任务说明:
逐字输出下方关于岛屿数量的题解全文,不作任何改动。

阅读材料:
题解 | #岛屿数量#
岛屿数量
https://www.nowcoder.com/practice/0c9664d1554e466aa107d899418e814e
using System;
using System.Collections.Generic;
class Solution {
/**
* 代码中的类名、方法名、参数名已经指定,请勿修改,直接返回方法规定的值即可
*
* 判断岛屿数量
* @param grid char字符型二维数组
* @return int整型
*/
public int solve (List<List<char>> grid) {
// write code here
if (grid == null || grid.Count == 0)
return 0;
Dictionary<string, bool> kpvs = new Dictionary<string, bool>();
for (int i = 0; i < grid.Count; i++)
for (int j = 0; j < grid[i].Count; j++)
kpvs.Add(i + "-" + j, false);
int nDYCount = 0;
for (int i = 0; i < grid.Count; i++) {
for (int j = 0; j < grid[i].Count; j++) {
if (kpvs[i + "-" + j] || grid[i][j] == '0')
continue;
nDYCount++;
DG(kpvs, grid.Count - 1, grid[i].Count - 1, i, j, grid);
}
}
return nDYCount;
}
public static void DG(Dictionary<string, bool> kpvs, int nX, int nY, int nI,
int nJ, List<List<char>> grid) {
if (nI < 0 || nI > nX || nJ < 0 || nJ > nY)
return;
if (grid[nI][nJ] == '0' || kpvs[nI + "-" + nJ])
return;
kpvs[nI + "-" + nJ] = true;
//向上
DG(kpvs, nX, nY, nI - 1, nJ, grid);
//向下
DG(kpvs, nX, nY, nI + 1, nJ, grid);
//向左
DG(kpvs, nX, nY, nI, nJ - 1, grid);
//向右
DG(kpvs, nX, nY, nI, nJ + 1, grid);
}
}

所示数据:

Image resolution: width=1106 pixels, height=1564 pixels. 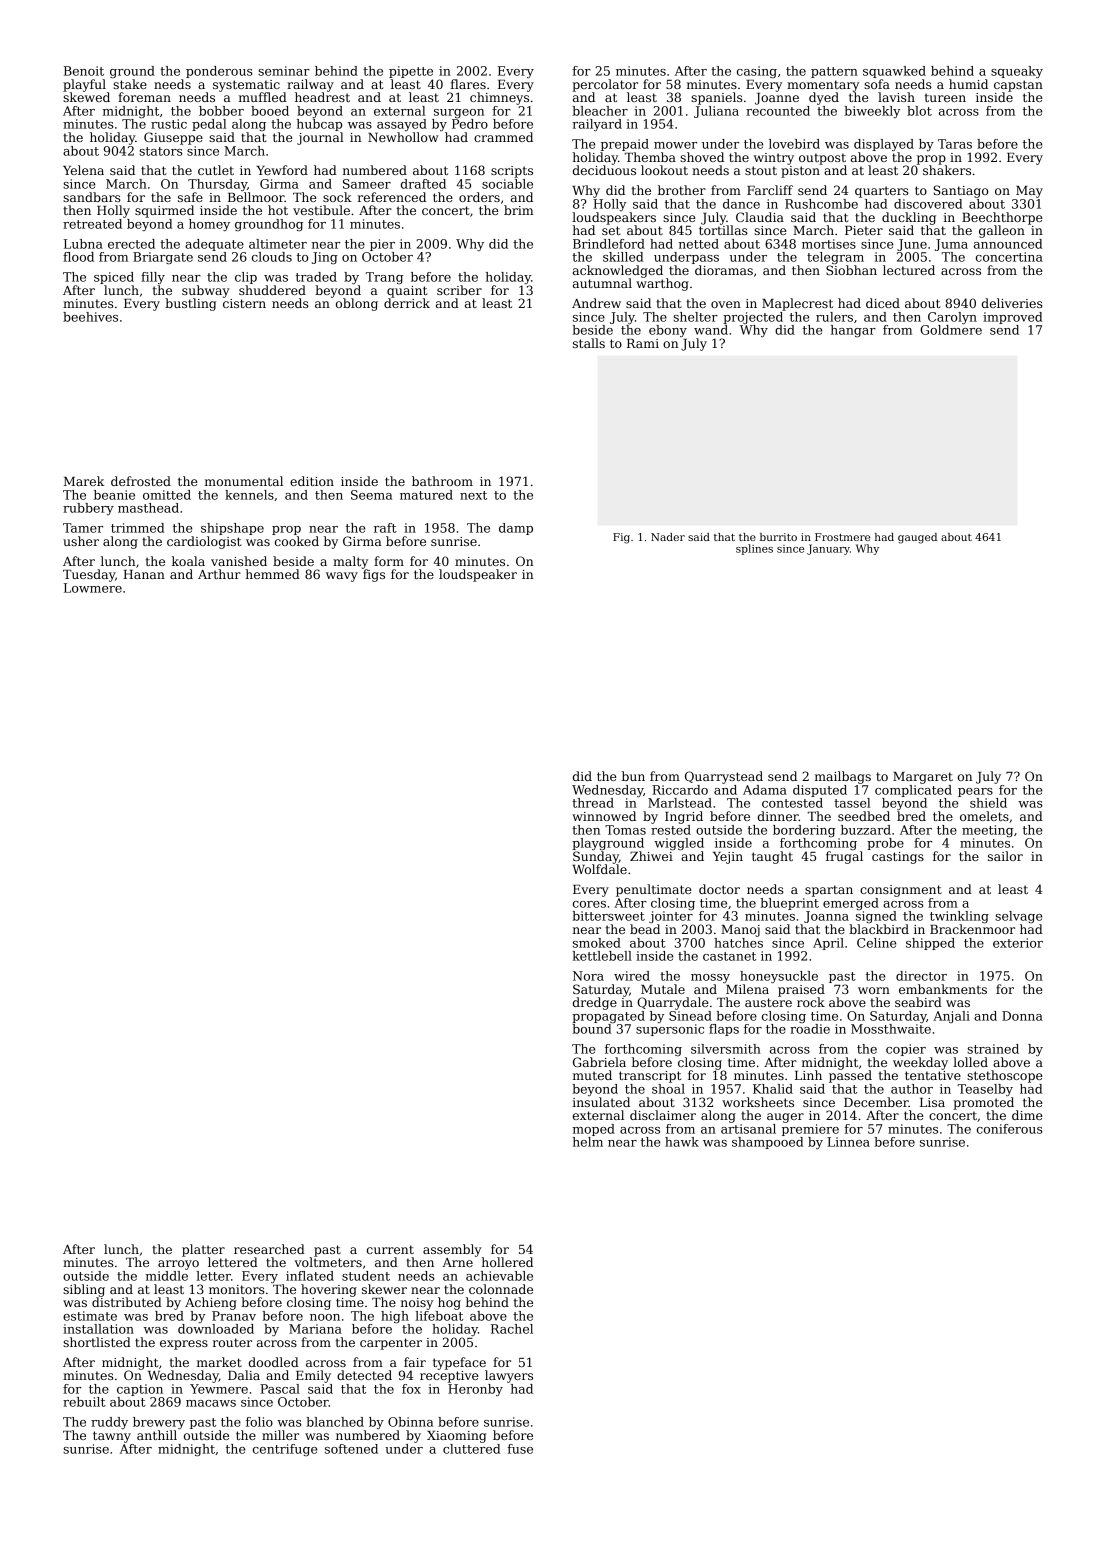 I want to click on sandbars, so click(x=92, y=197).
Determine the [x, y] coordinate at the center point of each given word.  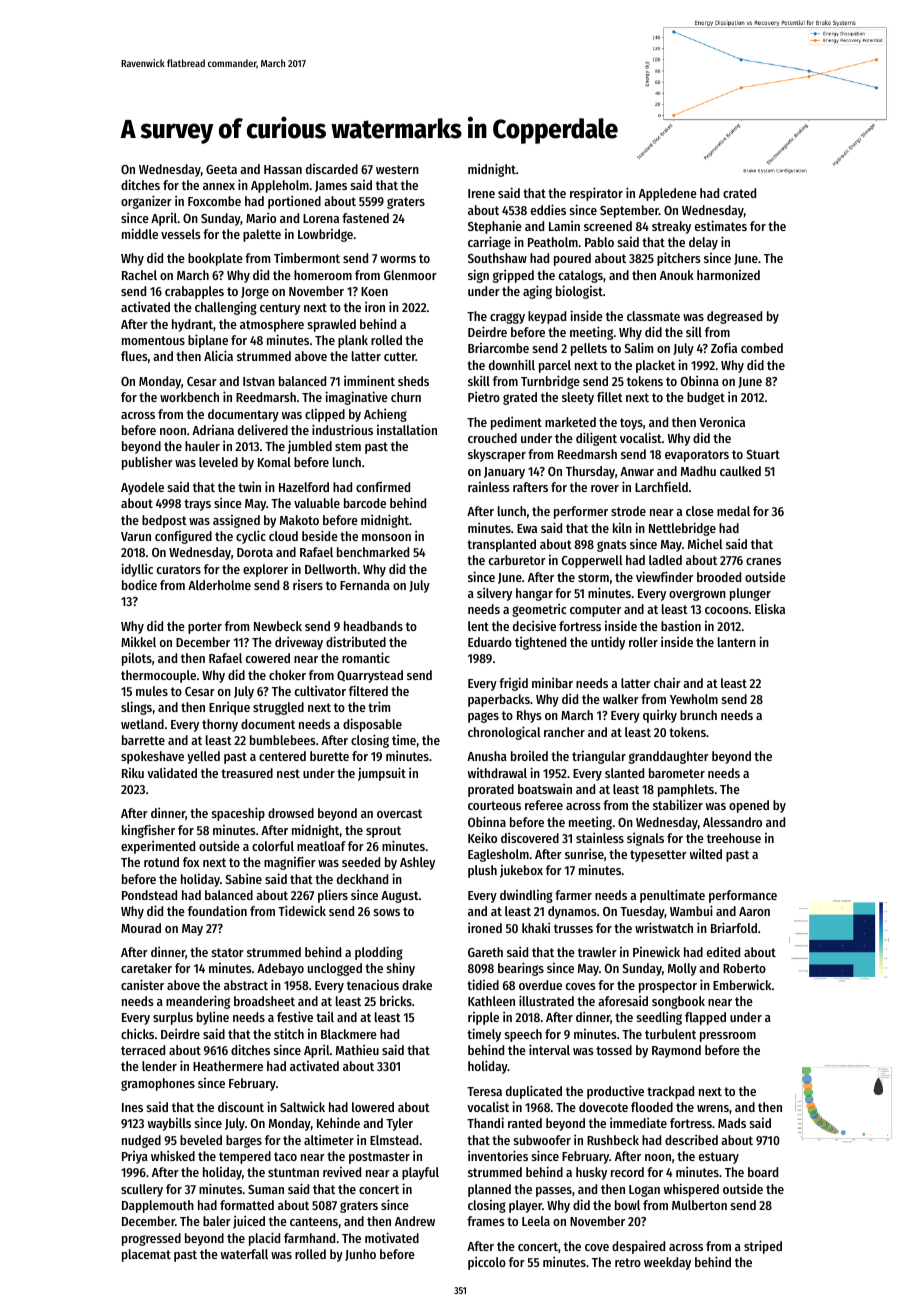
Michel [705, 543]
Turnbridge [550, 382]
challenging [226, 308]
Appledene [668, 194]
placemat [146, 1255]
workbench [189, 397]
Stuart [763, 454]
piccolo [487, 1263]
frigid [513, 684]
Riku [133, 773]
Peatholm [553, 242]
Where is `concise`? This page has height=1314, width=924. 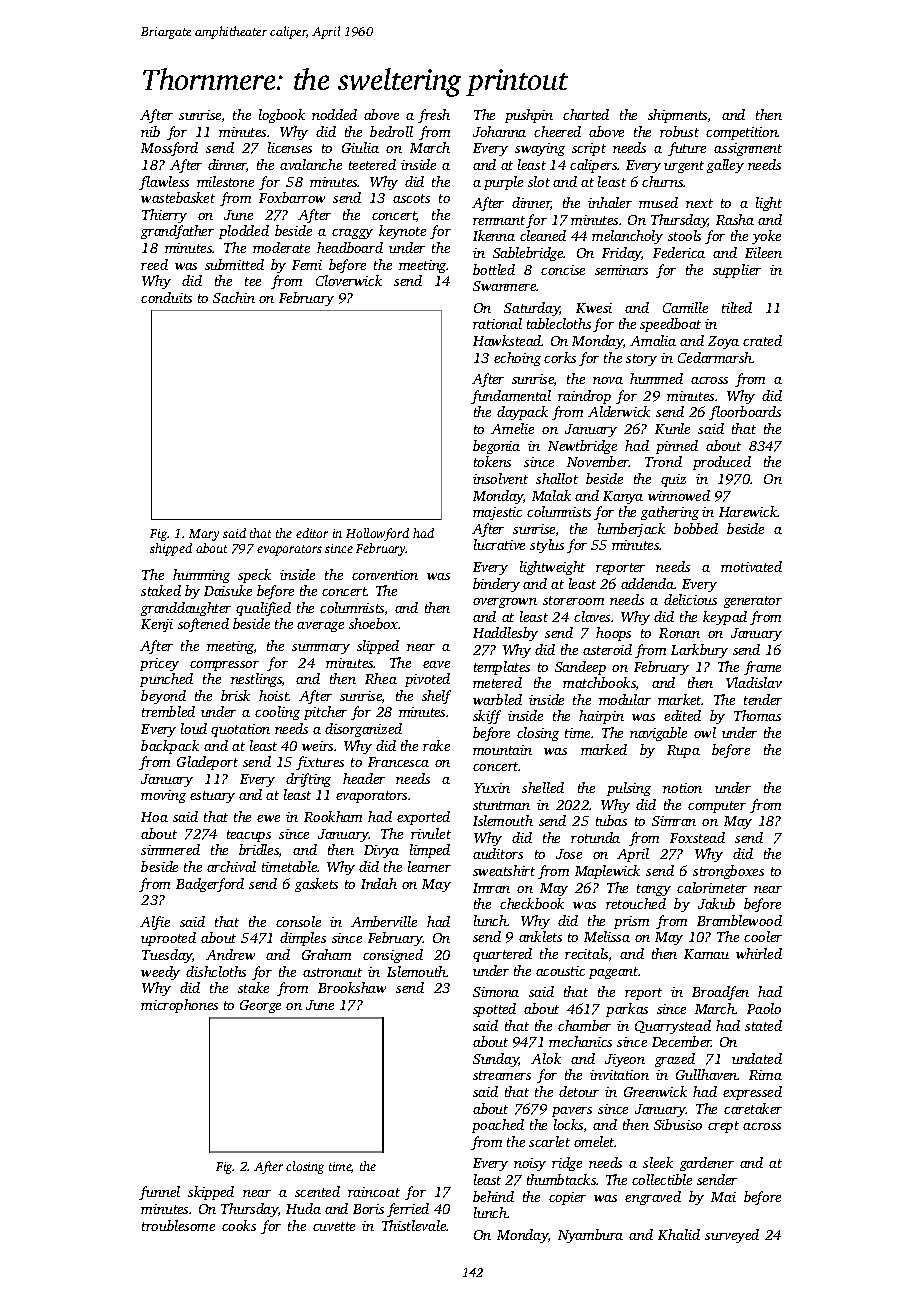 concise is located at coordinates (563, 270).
==
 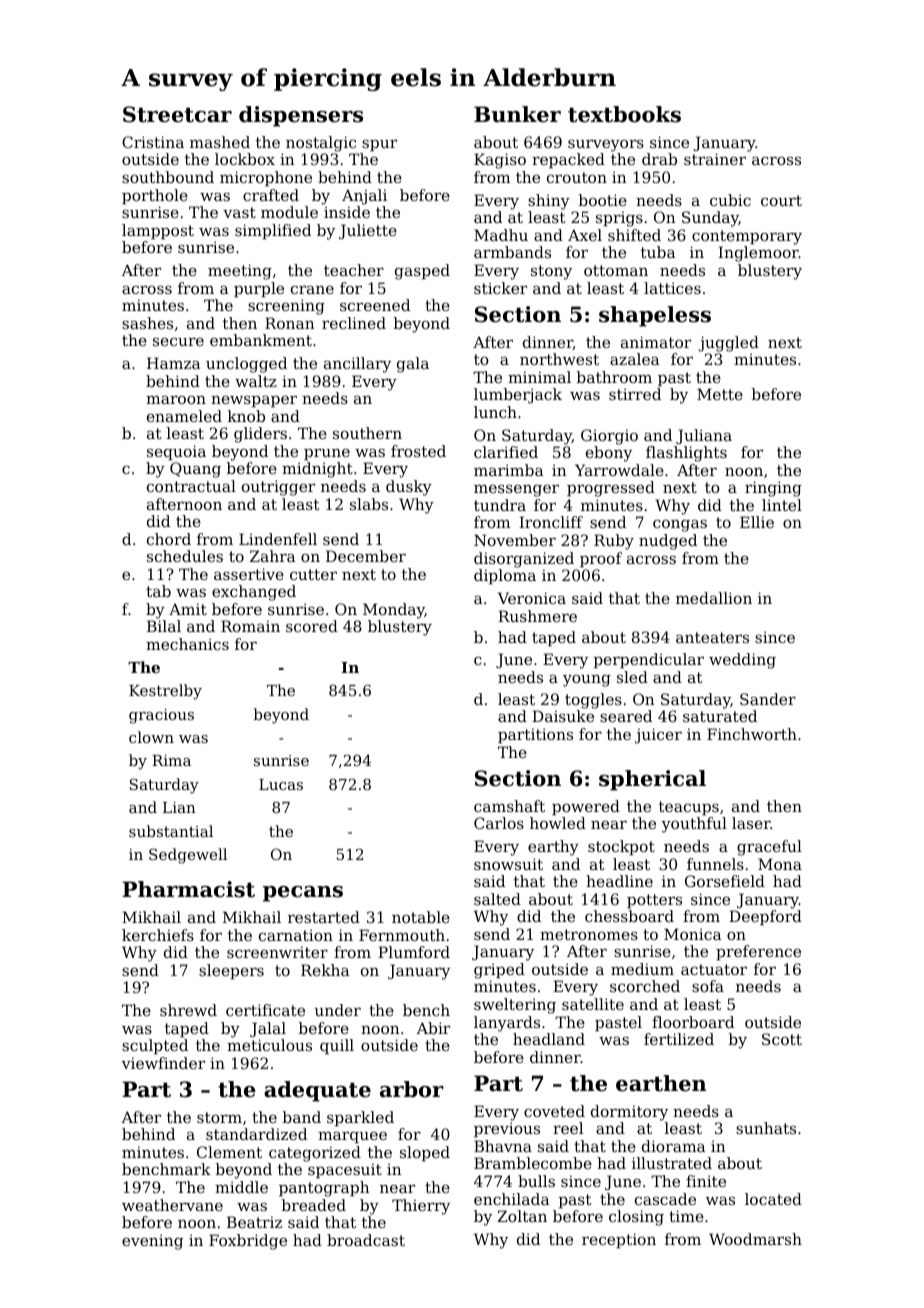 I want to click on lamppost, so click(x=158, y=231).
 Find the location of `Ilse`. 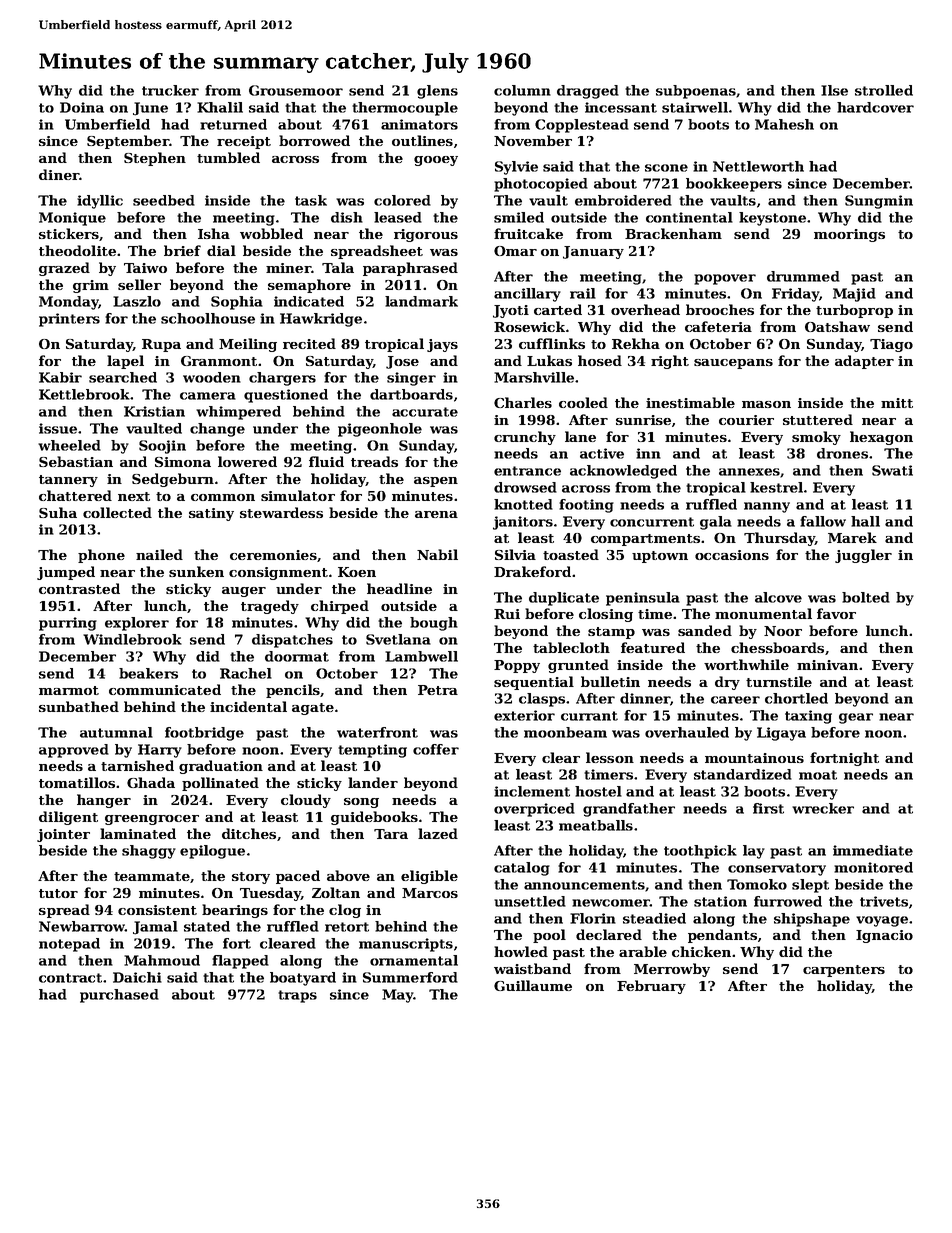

参考解答:
题解 | #岛屿数量#
岛屿数量
https://www.nowcoder.com/practice/0c9664d1554e466aa107d899418e814e
using System;
using System.Collections.Generic;
class Solution {
/**
* 代码中的类名、方法名、参数名已经指定,请勿修改,直接返回方法规定的值即可
*
* 判断岛屿数量
* @param grid char字符型二维数组
* @return int整型
*/
public int solve (List<List<char>> grid) {
// write code here
if (grid == null || grid.Count == 0)
return 0;
Dictionary<string, bool> kpvs = new Dictionary<string, bool>();
for (int i = 0; i < grid.Count; i++)
for (int j = 0; j < grid[i].Count; j++)
kpvs.Add(i + "-" + j, false);
int nDYCount = 0;
for (int i = 0; i < grid.Count; i++) {
for (int j = 0; j < grid[i].Count; j++) {
if (kpvs[i + "-" + j] || grid[i][j] == '0')
continue;
nDYCount++;
DG(kpvs, grid.Count - 1, grid[i].Count - 1, i, j, grid);
}
}
return nDYCount;
}
public static void DG(Dictionary<string, bool> kpvs, int nX, int nY, int nI,
int nJ, List<List<char>> grid) {
if (nI < 0 || nI > nX || nJ < 0 || nJ > nY)
return;
if (grid[nI][nJ] == '0' || kpvs[nI + "-" + nJ])
return;
kpvs[nI + "-" + nJ] = true;
//向上
DG(kpvs, nX, nY, nI - 1, nJ, grid);
//向下
DG(kpvs, nX, nY, nI + 1, nJ, grid);
//向左
DG(kpvs, nX, nY, nI, nJ - 1, grid);
//向右
DG(kpvs, nX, nY, nI, nJ + 1, grid);
}
}